A large but not particularly strong storm system is expected to move south of Colorado on the 26th. It is forecast to have a north-south orientation which results mainly southerly winds at first and then switching mainly to northerly. The result is very little easterly “upslope” flow that is more conducive to snow.  So right now the expectation is for minor snowfall and colder temperatures for the Front Range region on Wednesday or Wednesday night.

 

Farther east on the high plains (around the Nebraska and northwest Kansas border) a period of heavier snow and wind is more likely late Wednesday or Wednesday night which could make travel difficult. There may even be some rain or sleet at the start.

 

Another cold front and round of widespread clouds and snow appears to be on the way for the late Thursday through early Saturday period.

Winter Solstice today, winter weather next week

6 AM MST, Friday, December 21, 2018

The winter solstice occurs today at 3:23 PM MST, but it won’t feel a lot like winter. Today should feature above-average temperatures with some gusty chinook wind at times.

Christmas weekend

Some minor snowfall is expected for the mountains tonight into early Saturday. For the eastern foothills and plains some clouds and localized light snow might occur Saturday morning. Most areas will probably stay dry, and where it does snow it would be minor. Cooler temperatures, more typical of this time of year, are expected Saturday and Sunday.

Other than that small chance for light snow or flurries Saturday morning, dry weather is likely through Christmas morning for the eastern foothills and plains, along with slightly milder temperatures by Christmas Eve. There may be some minor snowfall again in the mountains and high passes on Christmas Eve. The next storm system that may bring widespread snow across the region is due late on Christmas Day or overnight.

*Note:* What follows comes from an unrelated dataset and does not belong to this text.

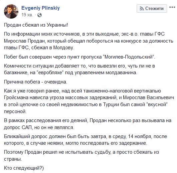177x173 pixels.
Task: Open the three-dots post options menu
Action: pos(172,7)
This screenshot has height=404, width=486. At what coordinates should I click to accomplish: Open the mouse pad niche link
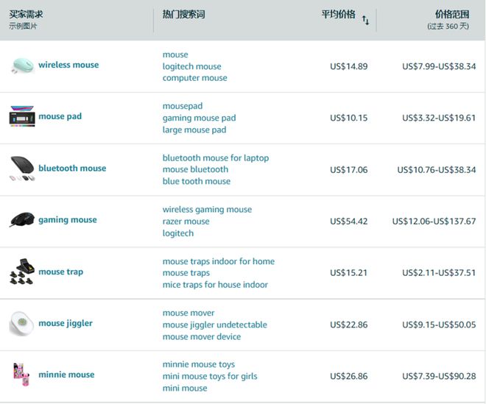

Wintry weather pattern by Wednesday

A switch to colder than average weather is likely to begin late Tuesday (Christmas Day) or early Wednesday and last until the next weekend. It look like clouds and snow may usher in that cold period by Wednesday morning (possibly as early as Tuesday afternoon). The magnitude and timing of the snow will need to be updated as we get closer. For now, be prepared for some wintry travel after Christmas, but generally good travel weather in the local region before Christmas.

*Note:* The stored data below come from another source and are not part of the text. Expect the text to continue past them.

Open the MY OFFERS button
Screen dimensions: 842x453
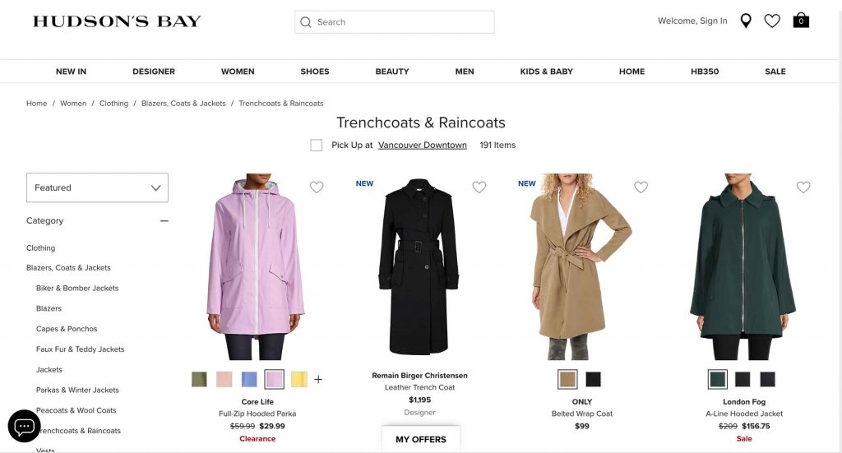pos(421,439)
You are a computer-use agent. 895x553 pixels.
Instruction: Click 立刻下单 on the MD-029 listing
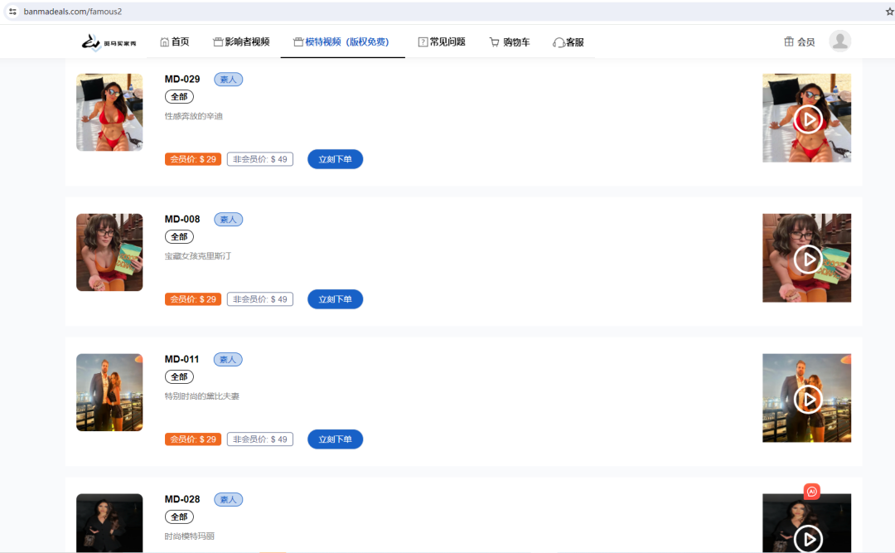pos(335,158)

Brief cool snap, the mild again; Geminid meteor shower Thursday night

6 AM MST, Wednesday, December 12, 2018

The weather

A cold front later today will bring in a day of cooler weather before mild weather returns on Friday. Some light snow amounts are likely in the mountains this evening, but for the eastern foothills and plains little or no snow is expected. Other than the brief cool down to near average temperatures tonight and Thursday, the next week is likely to see mainly dry weather with above average temperatures throughout the region. Gusty winds are likely to develop today ahead of and following the front.

 

Geminid meteor shower

The Geminids, on the night of December 13-14th, are one of the two best meteor showers of the year (the other being the Perseids in mid August). This year the half-moon will set before midnight, so the best time to watch is between midnight and daybreak. The chance for clear skies is good, but we always have to watch for the development of high level ice crystal clouds along and just downwind of the high mountains.